The John Balzer Wagon Works Complex is located in Sheboygan, Wisconsin, United States. It was added to the National Register of Historic Places in 1993.

John W. Balzer was born in 1827 in Goerlitz, Prussia. He served three years as an apprentice wagon maker there, and emigrated to the U.S. 1851. In 1853 he established a one-man wagon-and-sleigh-making shop in Sheboygan on the site of the current factory. As his business prospered, he added workers. As an example of his work, he received a $65 contract in 1865 to build a new hose cart for Sheboygan's volunteer fire department. In 1877 he built the 2-story cream brick factory at 818-820 Pennsylvania, which isn't included in the NRHP nomination because it has been remodeled.

In 1887 he added the similar 3-story cream brick factory at 820A Pennsylvania. This building has changed little from the time of construction - both inside and out - and is the subject of the NRHP nomination. The first story housed the wagon factory's blacksmith and some woodworking operations. The second story housed more woodworking operations. The third story is where paint and trim were applied to the wagons. The three stories were connected by a large freight elevator.

DATA SECTION:
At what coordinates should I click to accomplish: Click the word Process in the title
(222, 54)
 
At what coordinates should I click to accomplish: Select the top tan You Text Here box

TASKS TO COMPLETE:
• a. In the Balzer Wagon Works text, why is the 1877 factory at 818-820 Pennsylvania left out of the NRHP nomination? Answer in one to three sentences.
• b. Resume the Balzer Wagon Works text after its final sentence and carry it forward.

RESULTS:
• a. The 2-story cream brick factory that Balzer built in 1877 at 818-820 Pennsylvania is not included in the NRHP nomination because it has been remodeled.

• b.
In 1881, Balzer's son John A. became a partner, and when the founder died in 1888, the son took over. In the early 1900s, as automobiles began to displace horses, the factory shifted operations to the manufacture of auto bodies, like many other wagon makers. In 1928 they added welding services and in 1934 auto body repair. The factory was used as a toy factory after World War II, then as a warehouse for many years. The founder's grandson, John A. Balzer Jr. operated a welding business in the showroom building into the 1970s.